Network problem - header checksum error -

Mon Apr 17 17:04:28 UTC 2006

It suggests to me a driver bug where perhaps DMA is screwing up buffers
someplace or maybe there are problems manipulating mbufs leading to
extra or too few packet bytes.  The stack is also extremely fragile with
respect to how mbufs are handled- not much sanity checking goes on and
its easy to screw up both the processing and the related arithmetic.
Whoever thought up the mbufs had a bit too much fun for too long while
at University, I think.

I never noticed checksum errors coming from the stack or sensitivity to
delay in the dec21140 or the elnk drivers.

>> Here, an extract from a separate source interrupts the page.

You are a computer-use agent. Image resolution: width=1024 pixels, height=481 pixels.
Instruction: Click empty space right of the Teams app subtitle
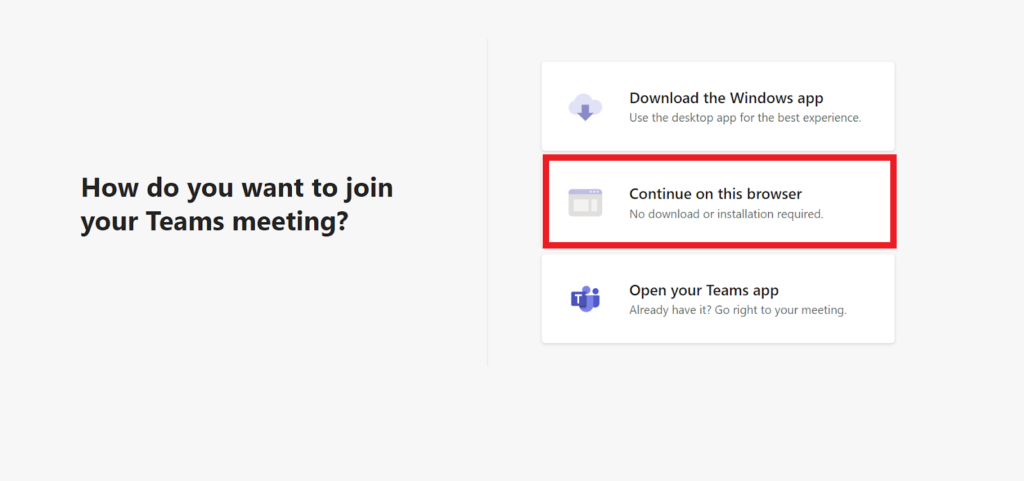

I also didn't see any cache issues on the PPC though the elnk is not
affected because its IO space.  The ppc cache is not supposed to cover
the PCI memory space- and I've not seen PCI cache issues happen with the
dec21140 or the proprietary boards we have here either.

Regards,

Greg

Joel Sherrill writes:
 > 
 > 
 > Steve Hunt wrote:
 > 
 > >in_cksum() does work (without the delay).
 > >
 > >
 > >On Mon, 2006-04-17 at 15:29 +0200, Steve Hunt wrote:
 > >  
 > >
 > >>I have found that by changing file
 > >>cpukit/libnetworking/netinet/ip_output.c - by adding a delay just before
 > >>in_cksum_hdr(ip) - the checksum is correctly calculated and everything
 > >>works!!!! so perhaps the header is still being changed by the driver at
 > >>that time? or is everything in the same thread? perhaps 'ip' is pointing
 > >>directly to the hardware and the registers are not stable???.
 > >>
 > >>    
 > >>
 > Is there any possible way you are seeing some type of caching effect?  
 > PowerPC
 > systems sometimes get caching issues with NIC drivers in PCI memory space. 
 > 
 > >>Very strange ...  but I have not have had time to investigate further
 > >>yet - but I will also see if using in_cksum() in place of in_cksum_hdr()
 > >>fixes (hides) the problem.
 > >>
 > >>As a side issue - I noticed that when my delay was by adding a 'printf'
 > >>I had a quite stable time reported by ping (~2ms) - but when I used
 > >>usleep() the time for ping to return changed in a cyclical and
 > >>predictable way from 10ms to 1mS !!!!! - would this be expected?  I will
 > >>do some more tests.
 > >>
 > >>    
 > >>
 > If the usleep() requested falls below the clock tick configured, then it 
 > can't be less than
 > that.  So a 10msec clock tick means every usleep() < 10 msec will be 
 > rounded up to 1 tick.
 > 
 > >>By the way, my target system is a pc104+ ... not very fast by modern
 > >>standards.
 > >>
 > >>    
 > >>
 > Fast enough to get into trouble. :)
 > 
 > --joel
 > 
 > >>Steve Hunt
 > >>
 > >>On Fri, 2006-04-14 at 18:15 +0200, Steve Hunt wrote:
 > >>    
 > >>
 > >>>No - it looks like only the header checksum is wrong.
 > >>>
 > >>>On Fri, 2006-04-14 at 16:30 +0200, Sylvain Prestavoine wrote:
 > >>>      
 > >>>
 > >>>>----- Original Message ----- 
 > >>>>From: "Steve Hunt" <hunt at alceli.ch>
 > >>>>To: <rtems-users at rtems.com>
 > >>>>Sent: Friday, April 14, 2006 2:44 PM
 > >>>>Subject: Network problem - header checksum error -
 > >>>>
 > >>>>
 > >>>>        
 > >>>>
 > >>>>>I am having a problem getting rtems to run.  I can boot my application
 > >>>>>on my pc104 with rtk8139 network chip using pxe boot and grub.
 > >>>>>
 > >>>>>However once my application is running (and is therefore now using the
 > >>>>>rtems network stack not the pxe or grub networking) any packets sent
 > >>>>>from my system seem to have incorrect header checksum.
 > >>>>>
 > >>>>>For instance a ping to the device reports no replies - but ethereal
 > >>>>>'sniffer' shows the reply packet arriving - but with corrupt header
 > >>>>>checksum.
 > >>>>>
 > >>>>>          
 > >>>>>
 > >>>>How are other datas, corrupted or no ?
 > >>>>Perhaps is an endianness problem ?
 > >>>>
 > >>>>--
 > >>>>-Stan
 > >>>>
 > >>>>
 > >>>>
 > >>>>        
 > >>>>
 > >
 > >  
 > >
 >